É quando podemos pensar em um cinema sem narrativa e, portanto, sem entretenimento. Como já pudemos perceber na descrição do filme no primeiro capítulo, não há dramatização do personagem e, nem ao menos, um contexto do filme. Analisemos a sequência em que o Engenheiro conversa com a mulher que o está hospedando e à equipe :

- Você consegue um pouco de leite para nosso café da manhã? Pergunta o Engenheiro, enquanto faz a barba.

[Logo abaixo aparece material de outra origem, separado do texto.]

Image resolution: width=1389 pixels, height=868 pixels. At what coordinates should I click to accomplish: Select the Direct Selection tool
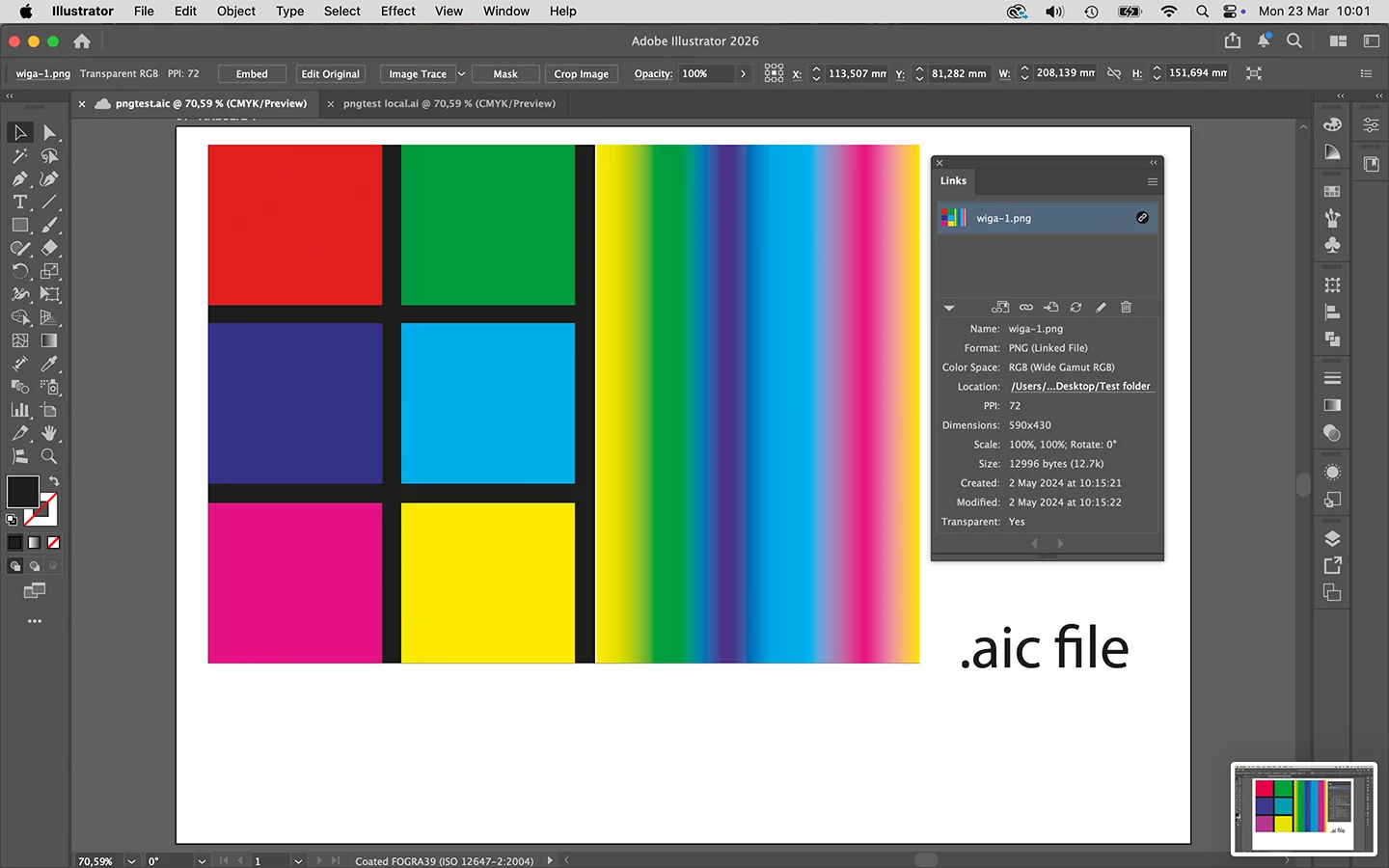(50, 132)
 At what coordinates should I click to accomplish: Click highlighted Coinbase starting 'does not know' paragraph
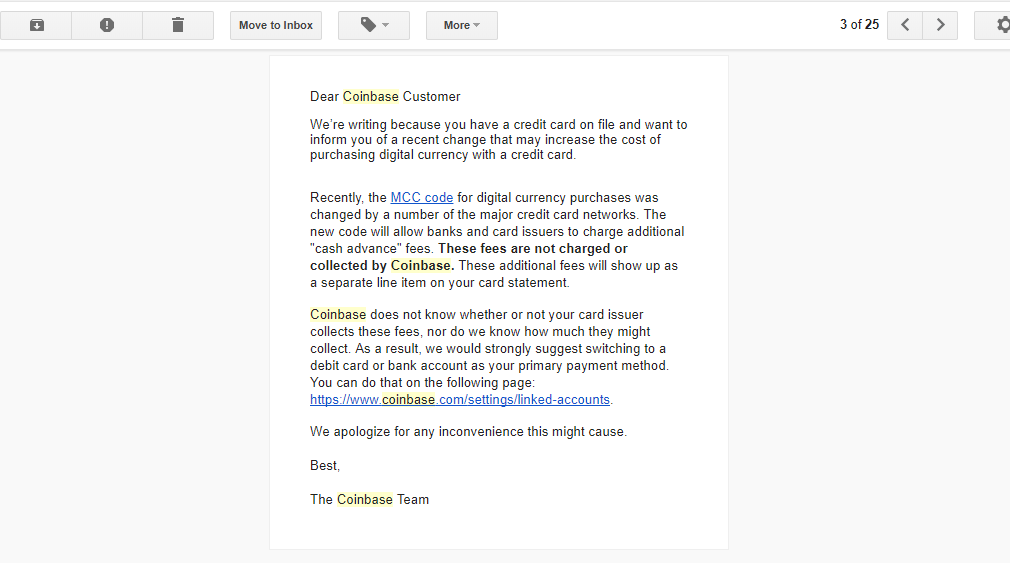tap(338, 315)
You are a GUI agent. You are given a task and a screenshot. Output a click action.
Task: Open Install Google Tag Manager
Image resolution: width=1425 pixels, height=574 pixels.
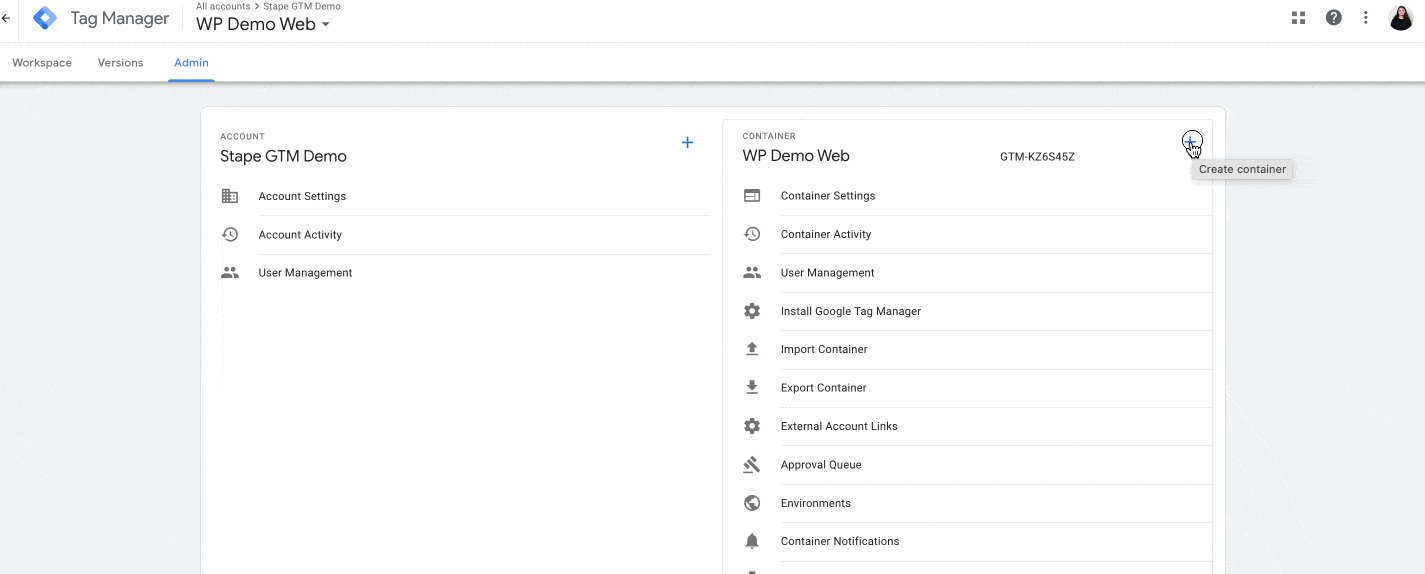[850, 311]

- Não tenho vacas. E estou sozinha. Diga a Farzad para trazer um pouco – responde a mulher grávida, enquanto estende, aparentemente, um rolo de lã.

- Não entendo isso.

- Peça ao garoto, ele trará um pouco.

- Estamos no campo, gostamos de consumir produtos locais. - Não tenho nada. Não tenho nem vacas. Tenho muito trabalho.

- Onde estão as pessoas? Ontem, andando pela aldeia, não vi ninguém, só crianças e velhos.

- Os jovens trabalham no campo, na agricultura. Ninguém fica ocioso. Só os mais velhos e as crianças ficam na aldeia.

- Onde estão os jovens?

- Acabei de dizer. Estão trabalhando no campo. O milho e a cevada estão prontos para a colheita. Os jovens trabalham três meses. No inverno, eles não trabalham. Eles ganham a vida durante três meses. No inverno, eles sentam por aí, bebendo chá. Não há muito o que fazer no inverno.

- Aparentemente, não estão ociosos.

- Não, eles não fazem nada. Sentam-se ao redor do fogo para se aquecer. Passam as noites juntos.